United Parcel Service
stock is dropping after the shipping giant posted weaker-than-expected operating profit. The initial outlook for 2024 isn’t helping either.
UPS reported a fourth-quarter operating profit of $2.5 billion and earnings per share of $2.47 from sales of $24.9 billion Tuesday morning. Wall Street was looking for UPS to report an operating profit of $2.8 billion and earnings per share of $2.44 from sales of $25.4 billion, according to Bloomberg.
A year ago, UPS reported an operating profit of $3.2 billion and EPS of $3.62 from sales of $27 billion. Weaker volumes from a slowing economy are partly responsible. Labor negotiations also are to blame—some businesses left the UPS network to avoid being caught in a potential work stoppage.
Volumes in the U.S. dropped 7.4% year over year in the fourth quarter. International volumes dropped 8.3%.
UPS stock was down 4.6% at $150.70, in premarket trading, while
S&P 500
and
Nasdaq Composite
futures were both down about 0.1%.
While UPS managed to avoid a strike with the Teamsters union, the new labor deal created another issue. Workers received big wage increases to help offset high inflation in recent years.
It is hard for UPS to raise prices all at once to offset labor cost pressures. The company plans to increase prices over time, which will help restore margins to older, higher levels.
“2023 was a unique and difficult year and through it all we remained focused on controlling what we could control, stayed on strategy, and strengthened our foundation for future growth,” said CEO Carol Tomé in a news release.
UPS generated an operating profit margin of almost 14% in 2022. Margins are expected to come in just below 11% in 2023. Wall Street projects margins will improve by roughly 0.5 percentage points a year on average for the coming three years, moving back to about 12.5% by 2026.
Wall Street looks to have gotten the pace of improvement wrong. For 2024, UPS guidance implies an operating margin of about 10.3% and an operating profit of about $9.6 billion from sales of $93.3 billion. Wall Street was looking for an operating profit margin of about 11.3% and an operating profit of $10.7 billion from sales of $95.7 billion.
The company hosts a conference call at 8:30 a.m. Eastern time to discuss results.

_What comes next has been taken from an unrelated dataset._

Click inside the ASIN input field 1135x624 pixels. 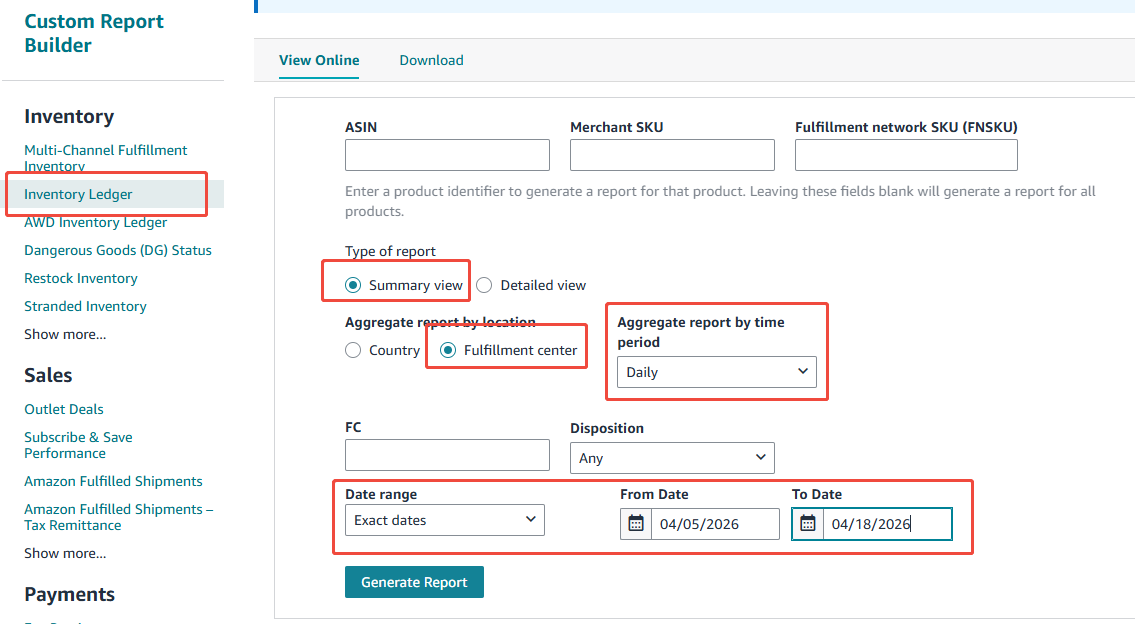(x=447, y=155)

Analysts and investors will want more detail about what’s holding profit margins back.
Options markets imply the stock will move about 5%, up or down, following earnings. Shares have moved roughly 5% up or down after the past four quarterly reports. Shares have risen once and fallen three times over that span.
Coming into Tuesday trading, UPS stock was down about 11% over the past 12 months, while the S&P 500 and Nasdaq Composite were up about 23% and 27%, respectively.